Extract exactly the range of lines bounded by the line containing "490x1568 pixels. How" and the final line of the listing, both ends included, and no other lines.

= Beginning of Section =

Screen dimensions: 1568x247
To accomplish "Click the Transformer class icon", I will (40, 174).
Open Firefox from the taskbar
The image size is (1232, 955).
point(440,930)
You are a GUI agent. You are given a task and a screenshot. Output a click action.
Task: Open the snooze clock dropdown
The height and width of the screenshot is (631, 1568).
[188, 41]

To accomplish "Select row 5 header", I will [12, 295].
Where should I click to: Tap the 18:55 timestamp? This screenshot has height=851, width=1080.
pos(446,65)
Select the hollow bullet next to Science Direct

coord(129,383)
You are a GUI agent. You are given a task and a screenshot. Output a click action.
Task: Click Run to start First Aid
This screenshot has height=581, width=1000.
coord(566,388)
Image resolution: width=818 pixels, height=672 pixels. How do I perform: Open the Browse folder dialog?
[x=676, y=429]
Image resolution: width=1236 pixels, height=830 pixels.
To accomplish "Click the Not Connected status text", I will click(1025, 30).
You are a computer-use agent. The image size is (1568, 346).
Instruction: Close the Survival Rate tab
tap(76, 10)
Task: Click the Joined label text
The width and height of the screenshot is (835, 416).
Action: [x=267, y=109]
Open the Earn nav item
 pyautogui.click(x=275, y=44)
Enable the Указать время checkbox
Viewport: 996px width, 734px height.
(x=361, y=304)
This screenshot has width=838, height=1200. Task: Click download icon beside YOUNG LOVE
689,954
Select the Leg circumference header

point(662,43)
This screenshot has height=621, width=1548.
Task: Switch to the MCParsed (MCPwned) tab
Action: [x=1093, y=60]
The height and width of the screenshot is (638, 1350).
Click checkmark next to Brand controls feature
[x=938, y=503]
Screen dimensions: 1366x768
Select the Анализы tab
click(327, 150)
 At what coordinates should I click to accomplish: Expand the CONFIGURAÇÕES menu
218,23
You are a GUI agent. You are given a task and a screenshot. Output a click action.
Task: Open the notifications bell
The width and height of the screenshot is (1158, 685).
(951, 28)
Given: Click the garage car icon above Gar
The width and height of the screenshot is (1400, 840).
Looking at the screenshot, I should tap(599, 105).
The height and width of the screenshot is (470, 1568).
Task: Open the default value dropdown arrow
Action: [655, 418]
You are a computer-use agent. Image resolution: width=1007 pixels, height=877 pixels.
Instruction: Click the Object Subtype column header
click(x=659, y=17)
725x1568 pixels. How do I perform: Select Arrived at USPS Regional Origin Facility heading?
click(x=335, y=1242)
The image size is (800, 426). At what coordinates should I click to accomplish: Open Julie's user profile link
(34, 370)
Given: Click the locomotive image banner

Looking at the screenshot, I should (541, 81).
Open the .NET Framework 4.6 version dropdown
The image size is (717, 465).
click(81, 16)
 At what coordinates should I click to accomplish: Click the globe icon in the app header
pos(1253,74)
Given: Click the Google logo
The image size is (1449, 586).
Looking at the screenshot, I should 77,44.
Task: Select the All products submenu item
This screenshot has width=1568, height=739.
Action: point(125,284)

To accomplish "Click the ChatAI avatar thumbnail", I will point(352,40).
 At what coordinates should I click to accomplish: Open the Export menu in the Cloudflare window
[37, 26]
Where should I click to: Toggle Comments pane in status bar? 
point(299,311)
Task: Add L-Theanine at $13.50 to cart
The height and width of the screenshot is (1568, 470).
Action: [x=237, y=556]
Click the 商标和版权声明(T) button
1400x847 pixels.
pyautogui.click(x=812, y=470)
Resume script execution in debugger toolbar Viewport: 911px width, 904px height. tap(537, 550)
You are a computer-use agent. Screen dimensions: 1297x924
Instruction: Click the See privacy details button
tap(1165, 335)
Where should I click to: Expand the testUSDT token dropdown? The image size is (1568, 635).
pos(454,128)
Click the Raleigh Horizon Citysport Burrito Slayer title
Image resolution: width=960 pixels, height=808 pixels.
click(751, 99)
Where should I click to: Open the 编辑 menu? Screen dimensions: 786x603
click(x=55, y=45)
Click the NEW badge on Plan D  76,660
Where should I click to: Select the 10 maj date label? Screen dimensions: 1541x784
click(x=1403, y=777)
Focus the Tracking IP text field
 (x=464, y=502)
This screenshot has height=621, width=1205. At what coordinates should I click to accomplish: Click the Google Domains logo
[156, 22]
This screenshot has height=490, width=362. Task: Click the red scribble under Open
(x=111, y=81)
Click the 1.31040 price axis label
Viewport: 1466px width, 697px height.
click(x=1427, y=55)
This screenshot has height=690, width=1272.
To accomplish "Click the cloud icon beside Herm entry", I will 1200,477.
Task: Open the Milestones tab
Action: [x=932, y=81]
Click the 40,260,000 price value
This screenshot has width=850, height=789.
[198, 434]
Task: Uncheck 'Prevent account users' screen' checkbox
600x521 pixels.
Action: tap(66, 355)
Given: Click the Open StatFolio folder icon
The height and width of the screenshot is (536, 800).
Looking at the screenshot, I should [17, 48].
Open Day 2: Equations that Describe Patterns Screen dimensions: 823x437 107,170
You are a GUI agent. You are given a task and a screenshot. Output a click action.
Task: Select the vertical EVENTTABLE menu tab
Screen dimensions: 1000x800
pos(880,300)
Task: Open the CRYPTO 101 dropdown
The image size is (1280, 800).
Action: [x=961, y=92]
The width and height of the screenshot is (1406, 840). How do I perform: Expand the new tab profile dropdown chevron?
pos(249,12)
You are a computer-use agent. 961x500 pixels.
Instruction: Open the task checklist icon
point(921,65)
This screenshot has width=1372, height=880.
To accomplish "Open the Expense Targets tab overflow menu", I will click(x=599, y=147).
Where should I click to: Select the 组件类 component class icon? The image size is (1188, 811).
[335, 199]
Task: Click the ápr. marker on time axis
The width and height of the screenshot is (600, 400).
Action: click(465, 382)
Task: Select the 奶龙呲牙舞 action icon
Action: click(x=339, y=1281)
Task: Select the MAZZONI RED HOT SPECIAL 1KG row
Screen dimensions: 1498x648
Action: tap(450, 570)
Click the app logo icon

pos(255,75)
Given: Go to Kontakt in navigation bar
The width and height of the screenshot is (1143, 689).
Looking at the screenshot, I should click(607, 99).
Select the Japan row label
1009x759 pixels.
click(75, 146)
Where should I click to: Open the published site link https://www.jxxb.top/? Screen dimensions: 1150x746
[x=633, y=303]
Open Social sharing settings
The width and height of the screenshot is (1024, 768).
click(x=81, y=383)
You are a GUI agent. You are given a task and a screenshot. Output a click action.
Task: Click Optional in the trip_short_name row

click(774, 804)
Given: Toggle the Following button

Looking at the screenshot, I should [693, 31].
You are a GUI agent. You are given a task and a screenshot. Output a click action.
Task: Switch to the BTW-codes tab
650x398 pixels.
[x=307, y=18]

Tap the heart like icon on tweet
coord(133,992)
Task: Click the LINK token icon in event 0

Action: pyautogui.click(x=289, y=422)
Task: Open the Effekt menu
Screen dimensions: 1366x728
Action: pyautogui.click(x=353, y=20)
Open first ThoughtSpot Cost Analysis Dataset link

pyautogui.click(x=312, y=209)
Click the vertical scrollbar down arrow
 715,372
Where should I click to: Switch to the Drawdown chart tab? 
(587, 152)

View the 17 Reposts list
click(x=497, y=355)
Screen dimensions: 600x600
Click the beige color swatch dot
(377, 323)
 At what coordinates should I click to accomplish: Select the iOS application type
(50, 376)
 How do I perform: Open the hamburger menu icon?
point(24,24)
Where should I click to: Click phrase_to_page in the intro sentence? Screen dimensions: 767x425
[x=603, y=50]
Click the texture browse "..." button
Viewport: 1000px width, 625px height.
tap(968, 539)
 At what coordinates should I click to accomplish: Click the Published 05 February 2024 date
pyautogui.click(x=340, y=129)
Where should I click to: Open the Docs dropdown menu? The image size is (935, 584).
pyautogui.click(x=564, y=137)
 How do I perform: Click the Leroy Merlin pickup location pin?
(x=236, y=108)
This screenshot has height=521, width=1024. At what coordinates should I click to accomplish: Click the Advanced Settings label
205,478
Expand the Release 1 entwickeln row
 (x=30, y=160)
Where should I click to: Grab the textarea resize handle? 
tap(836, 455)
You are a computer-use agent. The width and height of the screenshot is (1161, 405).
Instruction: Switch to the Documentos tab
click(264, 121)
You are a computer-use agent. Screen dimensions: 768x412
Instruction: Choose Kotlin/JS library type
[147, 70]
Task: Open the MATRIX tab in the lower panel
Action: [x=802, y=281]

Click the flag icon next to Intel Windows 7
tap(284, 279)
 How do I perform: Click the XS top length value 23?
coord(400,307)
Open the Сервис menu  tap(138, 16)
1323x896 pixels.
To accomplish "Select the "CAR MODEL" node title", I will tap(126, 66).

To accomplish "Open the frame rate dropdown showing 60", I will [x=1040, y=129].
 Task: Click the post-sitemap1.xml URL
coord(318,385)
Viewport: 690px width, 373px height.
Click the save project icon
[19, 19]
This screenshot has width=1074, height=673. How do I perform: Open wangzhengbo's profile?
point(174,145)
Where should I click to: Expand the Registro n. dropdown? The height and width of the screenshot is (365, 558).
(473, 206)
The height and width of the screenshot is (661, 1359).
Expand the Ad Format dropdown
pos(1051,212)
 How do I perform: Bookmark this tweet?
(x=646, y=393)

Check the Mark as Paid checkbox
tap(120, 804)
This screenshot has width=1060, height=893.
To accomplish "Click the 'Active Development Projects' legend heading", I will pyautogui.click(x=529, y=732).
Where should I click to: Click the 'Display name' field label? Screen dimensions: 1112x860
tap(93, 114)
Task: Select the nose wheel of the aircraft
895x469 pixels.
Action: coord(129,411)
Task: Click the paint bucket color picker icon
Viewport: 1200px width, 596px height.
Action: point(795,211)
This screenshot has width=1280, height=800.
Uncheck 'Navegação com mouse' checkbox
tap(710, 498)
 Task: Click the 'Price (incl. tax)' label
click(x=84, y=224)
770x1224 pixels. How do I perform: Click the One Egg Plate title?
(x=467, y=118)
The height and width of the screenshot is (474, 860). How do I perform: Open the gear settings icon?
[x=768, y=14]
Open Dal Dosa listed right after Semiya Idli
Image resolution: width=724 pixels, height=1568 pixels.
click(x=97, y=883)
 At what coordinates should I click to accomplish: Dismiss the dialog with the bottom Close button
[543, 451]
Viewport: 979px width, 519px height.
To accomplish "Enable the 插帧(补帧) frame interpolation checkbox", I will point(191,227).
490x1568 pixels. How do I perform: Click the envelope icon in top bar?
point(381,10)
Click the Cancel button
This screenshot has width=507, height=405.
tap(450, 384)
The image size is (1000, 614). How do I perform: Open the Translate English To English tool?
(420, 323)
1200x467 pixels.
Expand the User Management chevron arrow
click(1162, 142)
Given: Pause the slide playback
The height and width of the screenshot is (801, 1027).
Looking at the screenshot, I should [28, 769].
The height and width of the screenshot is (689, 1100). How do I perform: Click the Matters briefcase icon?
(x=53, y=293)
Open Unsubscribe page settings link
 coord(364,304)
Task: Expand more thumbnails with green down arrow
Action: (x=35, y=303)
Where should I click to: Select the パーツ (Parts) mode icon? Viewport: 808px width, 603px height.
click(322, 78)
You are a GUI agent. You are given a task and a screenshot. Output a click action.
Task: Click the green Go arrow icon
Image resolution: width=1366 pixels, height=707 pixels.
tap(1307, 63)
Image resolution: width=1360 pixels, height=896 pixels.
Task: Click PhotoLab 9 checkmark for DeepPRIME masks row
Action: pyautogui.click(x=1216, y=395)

= End of Section =

**Completed task**
490x1568 pixels. How do I perform: Click the envelope icon in top bar?
point(381,10)
Click the Cancel button
This screenshot has width=507, height=405.
tap(450, 384)
The image size is (1000, 614). How do I perform: Open the Translate English To English tool?
(420, 323)
1200x467 pixels.
Expand the User Management chevron arrow
click(1162, 142)
Given: Pause the slide playback
The height and width of the screenshot is (801, 1027).
Looking at the screenshot, I should [28, 769].
The height and width of the screenshot is (689, 1100). How do I perform: Click the Matters briefcase icon?
(x=53, y=293)
Open Unsubscribe page settings link
 coord(364,304)
Task: Expand more thumbnails with green down arrow
Action: (x=35, y=303)
Where should I click to: Select the パーツ (Parts) mode icon? Viewport: 808px width, 603px height.
click(322, 78)
You are a GUI agent. You are given a task and a screenshot. Output a click action.
Task: Click the green Go arrow icon
Image resolution: width=1366 pixels, height=707 pixels.
tap(1307, 63)
Image resolution: width=1360 pixels, height=896 pixels.
Task: Click PhotoLab 9 checkmark for DeepPRIME masks row
Action: pyautogui.click(x=1216, y=395)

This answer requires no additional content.